**WHAT IS BEING ASKED**
Repeat the stretch of entries below from the line with "Switch to the 视频组 file type tab" through the line with "Given: Click the green". Include both ends and add nothing.

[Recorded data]
┌──

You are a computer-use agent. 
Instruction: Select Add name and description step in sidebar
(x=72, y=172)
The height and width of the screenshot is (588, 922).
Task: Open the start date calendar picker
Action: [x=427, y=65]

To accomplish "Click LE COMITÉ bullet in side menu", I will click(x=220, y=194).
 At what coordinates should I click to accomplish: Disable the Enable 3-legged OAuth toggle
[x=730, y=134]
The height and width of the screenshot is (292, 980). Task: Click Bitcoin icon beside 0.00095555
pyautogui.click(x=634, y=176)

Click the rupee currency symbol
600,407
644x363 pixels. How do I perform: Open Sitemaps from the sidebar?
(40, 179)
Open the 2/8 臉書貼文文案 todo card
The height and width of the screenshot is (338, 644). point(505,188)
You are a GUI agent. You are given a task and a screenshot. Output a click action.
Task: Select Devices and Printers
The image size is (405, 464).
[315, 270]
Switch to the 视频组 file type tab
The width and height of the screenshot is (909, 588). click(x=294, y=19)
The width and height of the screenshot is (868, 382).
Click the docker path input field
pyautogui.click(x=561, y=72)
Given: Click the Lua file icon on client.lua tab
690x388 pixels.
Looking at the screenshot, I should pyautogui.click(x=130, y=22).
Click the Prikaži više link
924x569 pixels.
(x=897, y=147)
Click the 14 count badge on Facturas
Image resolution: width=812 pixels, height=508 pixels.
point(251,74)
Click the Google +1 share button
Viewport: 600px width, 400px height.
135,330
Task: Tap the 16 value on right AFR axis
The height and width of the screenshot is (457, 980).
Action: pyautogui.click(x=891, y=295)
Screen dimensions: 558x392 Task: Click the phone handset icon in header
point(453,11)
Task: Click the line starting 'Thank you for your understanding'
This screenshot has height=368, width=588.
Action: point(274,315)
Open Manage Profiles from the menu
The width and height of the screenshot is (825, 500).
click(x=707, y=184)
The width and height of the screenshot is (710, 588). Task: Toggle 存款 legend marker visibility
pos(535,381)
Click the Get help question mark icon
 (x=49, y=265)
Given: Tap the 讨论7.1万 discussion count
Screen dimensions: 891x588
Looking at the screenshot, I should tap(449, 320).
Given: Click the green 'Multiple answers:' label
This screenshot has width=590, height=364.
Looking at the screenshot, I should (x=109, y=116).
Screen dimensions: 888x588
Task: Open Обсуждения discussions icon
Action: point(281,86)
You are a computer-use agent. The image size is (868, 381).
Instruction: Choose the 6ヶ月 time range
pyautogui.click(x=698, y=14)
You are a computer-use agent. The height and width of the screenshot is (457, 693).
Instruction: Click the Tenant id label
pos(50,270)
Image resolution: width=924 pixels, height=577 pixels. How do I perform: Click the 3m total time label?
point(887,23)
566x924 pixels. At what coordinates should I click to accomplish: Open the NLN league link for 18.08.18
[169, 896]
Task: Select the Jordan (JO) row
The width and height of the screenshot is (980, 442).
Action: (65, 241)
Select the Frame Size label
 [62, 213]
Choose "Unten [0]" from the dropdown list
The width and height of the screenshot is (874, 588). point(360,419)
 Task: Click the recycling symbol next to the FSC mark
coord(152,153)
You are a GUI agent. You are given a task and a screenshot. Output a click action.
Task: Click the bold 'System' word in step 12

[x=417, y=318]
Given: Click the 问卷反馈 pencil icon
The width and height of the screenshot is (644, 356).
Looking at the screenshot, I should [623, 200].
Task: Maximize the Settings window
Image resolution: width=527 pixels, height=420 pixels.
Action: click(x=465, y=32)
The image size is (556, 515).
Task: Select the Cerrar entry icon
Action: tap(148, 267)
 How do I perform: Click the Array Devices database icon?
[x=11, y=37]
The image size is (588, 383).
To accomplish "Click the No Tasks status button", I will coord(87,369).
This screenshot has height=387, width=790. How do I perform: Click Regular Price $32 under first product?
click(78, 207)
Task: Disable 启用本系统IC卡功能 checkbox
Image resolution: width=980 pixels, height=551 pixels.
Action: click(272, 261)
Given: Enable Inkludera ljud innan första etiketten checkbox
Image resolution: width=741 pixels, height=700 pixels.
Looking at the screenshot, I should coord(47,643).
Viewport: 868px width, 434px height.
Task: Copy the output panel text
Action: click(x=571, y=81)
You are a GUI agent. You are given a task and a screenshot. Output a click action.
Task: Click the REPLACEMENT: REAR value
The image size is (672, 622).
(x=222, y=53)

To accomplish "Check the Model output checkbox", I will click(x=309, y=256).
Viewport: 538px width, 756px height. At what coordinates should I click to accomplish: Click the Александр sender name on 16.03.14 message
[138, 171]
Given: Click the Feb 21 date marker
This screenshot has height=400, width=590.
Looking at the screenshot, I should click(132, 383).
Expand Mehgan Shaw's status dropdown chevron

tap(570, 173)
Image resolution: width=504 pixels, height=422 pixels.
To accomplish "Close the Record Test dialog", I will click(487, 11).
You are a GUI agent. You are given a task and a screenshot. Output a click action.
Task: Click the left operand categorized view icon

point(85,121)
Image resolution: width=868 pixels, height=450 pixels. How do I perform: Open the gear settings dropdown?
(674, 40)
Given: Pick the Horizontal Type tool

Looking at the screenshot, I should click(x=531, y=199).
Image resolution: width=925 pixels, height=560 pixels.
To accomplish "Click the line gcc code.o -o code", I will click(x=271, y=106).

└──

**OUTPUT OF THE EXERCISE**
Switch to the 视频组 file type tab
The width and height of the screenshot is (909, 588). click(x=294, y=19)
The width and height of the screenshot is (868, 382).
Click the docker path input field
pyautogui.click(x=561, y=72)
Given: Click the Lua file icon on client.lua tab
690x388 pixels.
Looking at the screenshot, I should pyautogui.click(x=130, y=22).
Click the Prikaži više link
924x569 pixels.
(x=897, y=147)
Click the 14 count badge on Facturas
Image resolution: width=812 pixels, height=508 pixels.
point(251,74)
Click the Google +1 share button
Viewport: 600px width, 400px height.
135,330
Task: Tap the 16 value on right AFR axis
The height and width of the screenshot is (457, 980).
Action: pyautogui.click(x=891, y=295)
Screen dimensions: 558x392 Task: Click the phone handset icon in header
point(453,11)
Task: Click the line starting 'Thank you for your understanding'
This screenshot has height=368, width=588.
Action: point(274,315)
Open Manage Profiles from the menu
The width and height of the screenshot is (825, 500).
click(x=707, y=184)
The width and height of the screenshot is (710, 588). Task: Toggle 存款 legend marker visibility
pos(535,381)
Click the Get help question mark icon
 (x=49, y=265)
Given: Tap the 讨论7.1万 discussion count
Screen dimensions: 891x588
Looking at the screenshot, I should tap(449, 320).
Given: Click the green 'Multiple answers:' label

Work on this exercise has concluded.